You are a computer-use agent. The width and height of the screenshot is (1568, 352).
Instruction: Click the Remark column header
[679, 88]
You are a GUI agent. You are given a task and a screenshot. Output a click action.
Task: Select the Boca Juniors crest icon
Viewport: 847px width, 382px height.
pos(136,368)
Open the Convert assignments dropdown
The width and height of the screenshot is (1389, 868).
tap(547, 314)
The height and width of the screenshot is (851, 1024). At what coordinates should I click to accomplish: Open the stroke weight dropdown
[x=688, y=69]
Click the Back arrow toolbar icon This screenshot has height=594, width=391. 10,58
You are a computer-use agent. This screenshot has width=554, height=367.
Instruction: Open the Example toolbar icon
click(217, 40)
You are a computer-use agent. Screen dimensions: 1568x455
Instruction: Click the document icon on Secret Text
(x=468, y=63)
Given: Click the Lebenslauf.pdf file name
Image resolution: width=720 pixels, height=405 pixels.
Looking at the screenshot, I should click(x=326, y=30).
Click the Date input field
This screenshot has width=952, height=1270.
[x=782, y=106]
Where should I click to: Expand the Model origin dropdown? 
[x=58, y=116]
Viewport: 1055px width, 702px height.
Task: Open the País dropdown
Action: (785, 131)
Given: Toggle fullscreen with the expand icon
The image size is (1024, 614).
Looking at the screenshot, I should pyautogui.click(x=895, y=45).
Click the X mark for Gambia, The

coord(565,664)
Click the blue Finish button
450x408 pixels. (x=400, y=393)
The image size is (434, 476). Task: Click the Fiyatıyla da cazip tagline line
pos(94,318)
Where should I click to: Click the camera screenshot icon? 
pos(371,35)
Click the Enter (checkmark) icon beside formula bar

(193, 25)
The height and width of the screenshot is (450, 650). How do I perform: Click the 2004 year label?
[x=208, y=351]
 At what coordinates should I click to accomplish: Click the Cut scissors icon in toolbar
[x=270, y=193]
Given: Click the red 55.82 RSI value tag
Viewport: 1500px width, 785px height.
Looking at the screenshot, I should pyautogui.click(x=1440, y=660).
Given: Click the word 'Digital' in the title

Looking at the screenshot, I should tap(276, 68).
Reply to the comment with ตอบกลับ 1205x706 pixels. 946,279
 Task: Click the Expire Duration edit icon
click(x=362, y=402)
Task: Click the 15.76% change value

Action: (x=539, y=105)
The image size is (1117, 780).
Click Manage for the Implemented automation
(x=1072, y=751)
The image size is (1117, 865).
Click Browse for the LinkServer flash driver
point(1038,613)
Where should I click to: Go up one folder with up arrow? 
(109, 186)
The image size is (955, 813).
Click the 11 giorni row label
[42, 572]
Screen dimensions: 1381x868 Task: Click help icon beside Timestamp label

^^^^^^^^^^^^^^^^

WHAT IS ASKED = Collect each line of the rows above that contains the string "beside". Match its case.

REPLY =
Click the Enter (checkmark) icon beside formula bar
Screen dimensions: 1381x868 Task: Click help icon beside Timestamp label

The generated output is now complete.